China’s central bank governor said Friday the yuan should be “relatively stable” this year after losing seven percent of its value in 2016 amid accusations by US President Donald Trump of currency manipulation.

People’s Bank of China Governor Zhou Xiaochuan said the world’s number-two economy was expected to stabilise after posting its slowest growth in more than a quarter of a century last year, with benefits for the yuan.

“Under these circumstances, we believe this year that the yuan exchange rate will be relatively stable,” Zhou said in Beijing.

He added however that “no one can predict exactly what uncertainties and events” will impact the yuan.

“Of course, the foreign exchange market is always very sensitive, and will follow the overall global economy, as well as continuing fluctuations in China.”

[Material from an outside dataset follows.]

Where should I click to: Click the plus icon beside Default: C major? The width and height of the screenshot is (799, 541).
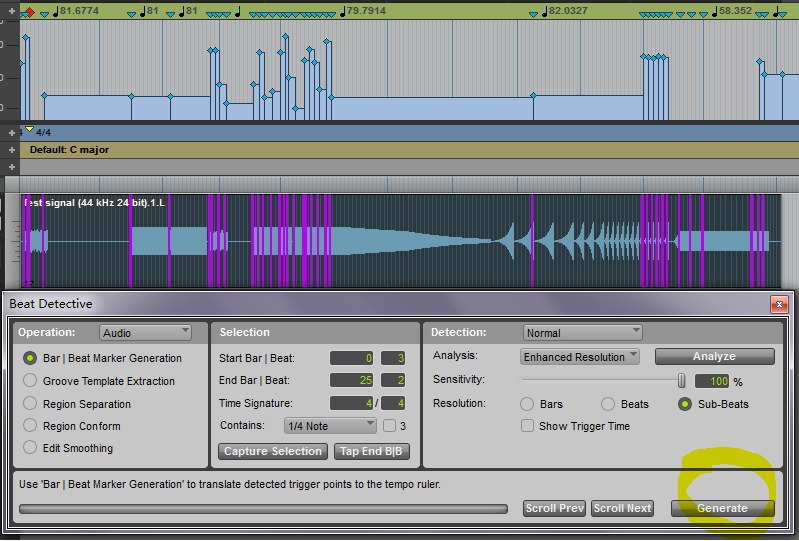[12, 149]
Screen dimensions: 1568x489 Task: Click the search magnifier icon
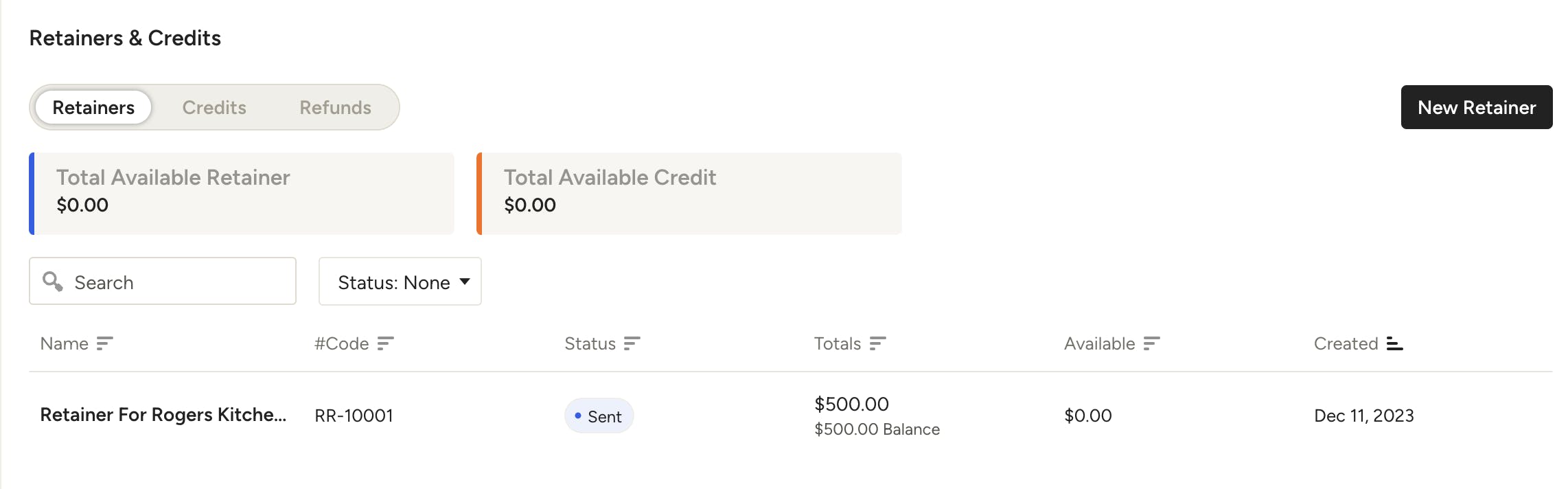coord(54,282)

The country has struggled to prop up the yuan in the face of a huge flight of capital as the prospects of better and safer returns overseas entice investors away from the Chinese market.

Trump, however, has repeatedly accused Beijing of deliberately weakening the yuan to boost exports and has threatened to officially declare it a currency manipulator and slap hefty tariffs on its goods.

Zhou’s remarks came on the sidelines of the annual meeting of China’s Communist-controlled rubber-stamp parliament, where the ruling party approves legislation and sends signals about its plans for the year.

Opening the session on Sunday, Premier Li Keqiang announced a 2017 official economic growth target of “around 6.5 percent, or higher if possible”, citing an even “more complicated and graver situations” this year.

Last year’s growth came in at 6.7 percent, lowest since 1990.

The central bank has quietly tightened monetary policy, raising short-term borrowing rates for the first time since 2013 after an explosion of lending last year to support growth led to concerns of mounting financial risks.

Zhou said monetary policy would remain neutral, adding that there was a danger that too much loosening could fuel asset bubbles.

The financial-asset management market is “somewhat chaotic” and supervision of risks must be strengthened, Zhou added.

Financing must “serve the real economy,” instead of “going here and there without ever reaching the real economy.”

Asked about the dramatic drop last year in China’s massive stockpile of forex reserves, which shrank from a peak of roughly $4 trillion to under $3 trillion last year, he said the country “does not need so much”.

But he said last year’s flood of Chinese investment overseas — which included purchases of Hollywood studios and European football teams — involved some investments that had “no benefit” and should be managed.